[GDPR] Firmato l'accordo per le VERE certificazioni sulla protezione dati

[GDPR] Firmato l'accordo per le VERE certificazioni sulla protezione dati

Le VERE certificazioni sulla protezione dati stanno arrivando. E’ stata firmata la convenzione tra Garante privacy e Accredia. E finalmente il far west delle certificazioni finirà. Ne parlo oramai da anni, e mi dispiace per coloro che hanno acquistato/frequentato dei corsi con la convinzione che questi fossero riconosciuti o peggio ancora, che questi fossero richiesti [Requisiti DPO: non serve la certificazione Auditor/Lead Auditor ISO/IEC/27001]

Chi è ACCREDIA

Accredia è l’Ente unico nazionale di accreditamento designato dal Governo italiano. Ha il compito di attestare la competenza, l’imparzialità e l’indipendenza dei laboratori e degli organismi che verificano la conformità di prodotti, servizi e professionisti agli standard di riferimento.
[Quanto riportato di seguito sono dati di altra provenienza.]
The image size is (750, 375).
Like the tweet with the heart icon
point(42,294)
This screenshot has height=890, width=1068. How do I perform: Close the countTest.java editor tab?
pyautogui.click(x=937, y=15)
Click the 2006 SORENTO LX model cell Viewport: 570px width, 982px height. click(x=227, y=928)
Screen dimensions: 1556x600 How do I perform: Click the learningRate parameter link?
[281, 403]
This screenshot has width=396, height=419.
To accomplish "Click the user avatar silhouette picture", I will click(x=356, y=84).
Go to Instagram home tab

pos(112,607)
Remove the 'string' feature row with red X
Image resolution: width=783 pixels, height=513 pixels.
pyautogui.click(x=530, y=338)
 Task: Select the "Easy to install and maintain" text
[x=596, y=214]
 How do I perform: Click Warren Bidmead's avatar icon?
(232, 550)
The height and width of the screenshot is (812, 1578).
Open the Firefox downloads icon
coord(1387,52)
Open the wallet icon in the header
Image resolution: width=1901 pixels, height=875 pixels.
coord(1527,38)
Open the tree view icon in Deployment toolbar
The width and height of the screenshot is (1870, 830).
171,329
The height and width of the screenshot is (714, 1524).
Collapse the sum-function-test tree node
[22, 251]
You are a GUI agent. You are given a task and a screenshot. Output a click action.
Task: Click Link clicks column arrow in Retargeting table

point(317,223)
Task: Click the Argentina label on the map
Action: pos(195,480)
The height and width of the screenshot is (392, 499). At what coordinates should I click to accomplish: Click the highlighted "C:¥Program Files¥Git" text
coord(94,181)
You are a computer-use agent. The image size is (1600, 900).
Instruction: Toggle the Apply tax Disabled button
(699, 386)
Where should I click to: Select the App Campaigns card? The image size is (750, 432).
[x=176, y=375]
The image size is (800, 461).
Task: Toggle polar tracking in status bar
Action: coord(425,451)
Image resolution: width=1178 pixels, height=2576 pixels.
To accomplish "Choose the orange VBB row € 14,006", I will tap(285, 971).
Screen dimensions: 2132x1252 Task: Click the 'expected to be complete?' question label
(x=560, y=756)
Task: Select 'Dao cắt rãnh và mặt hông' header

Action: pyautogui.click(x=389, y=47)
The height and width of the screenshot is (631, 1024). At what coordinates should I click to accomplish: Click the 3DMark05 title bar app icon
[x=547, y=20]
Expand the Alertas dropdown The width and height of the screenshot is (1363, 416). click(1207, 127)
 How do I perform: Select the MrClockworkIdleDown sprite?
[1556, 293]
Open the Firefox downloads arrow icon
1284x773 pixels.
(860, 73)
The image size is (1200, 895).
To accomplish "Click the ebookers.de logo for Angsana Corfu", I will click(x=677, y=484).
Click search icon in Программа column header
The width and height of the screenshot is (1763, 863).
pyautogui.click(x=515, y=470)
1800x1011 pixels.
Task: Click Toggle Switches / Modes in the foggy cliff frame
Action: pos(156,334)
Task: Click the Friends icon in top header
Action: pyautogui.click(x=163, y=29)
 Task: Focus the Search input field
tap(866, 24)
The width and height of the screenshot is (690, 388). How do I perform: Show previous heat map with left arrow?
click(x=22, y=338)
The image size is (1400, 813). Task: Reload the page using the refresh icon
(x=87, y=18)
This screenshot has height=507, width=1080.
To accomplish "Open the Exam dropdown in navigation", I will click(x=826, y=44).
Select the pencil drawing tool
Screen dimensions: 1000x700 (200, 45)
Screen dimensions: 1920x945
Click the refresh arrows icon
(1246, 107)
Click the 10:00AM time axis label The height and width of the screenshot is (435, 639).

Qui puoi trovare altre notizie [Accredia: l’Ente Unico di accreditamento]

La convenzione

Nell’ambito della collaborazione tra il Garante per la protezione dei dati personali e Accredia è stata sottoscritta nei giorni scorsi la convenzione volta a favorire lo scambio di informazioni in merito a tali attività, nonché a valorizzare le reciproche competenze. La convenzione si inserisce nelle attività di accreditamento e certificazione previste dal Regolamento (artt. 42 e 43 del GDPR)…e cioè le VERE certificazioni sulla protezione dati.

Il Regolamento UE (GDPR), infatti, prevede e incoraggia l’istituzione di meccanismi per la certificazione della protezione dei dati personali, di sigilli e marchi, il tutto allo scopo di dimostrare la conformità dei trattamenti effettuati dai Titolari e dai Responsabili del trattamento. In tale contesto Accredia avrà il compito di attestare la competenza e l’adeguatezza degli Enti che ne faranno richiesta per certificare con maggiori garanzie i servizi di tutela della privacy.

Questo, tecnicamente, in base alla norma di accreditamento UNI CEI EN ISO/IEC 17065:2012, integrata da “requisiti aggiuntivi” che saranno individuati dalle Autorità.

In base all’accordo, Accredia comunicherà all’Autorità:

  • gli accreditamenti rilasciati
  • i ricorsi degli Organismi accreditati
  • le decisioni assunte
  • le scadenze dei certificati
  • i provvedimenti sanzionatori
  • l’elenco delle certificazioni e le relative revoche
  • sospensioni rilasciate dagli Organismi.

Il Garante comunicherà ad Accredia:

  • gli aggiornamenti della normativa
  • le novità sugli schemi di certificazione approvati a livello nazionale ed europeo
  • le informazioni su problematiche che potrebbero emergere da reclami pervenuti all’Autorità.

Con tale atto si pongono quindi le basi per la creazione delle VERE certificazioni sulla protezione dati. E sottolineo VERE: infatti tutte quelle attualmente offerte dal mercato NON rientrano nella logica del GDPR.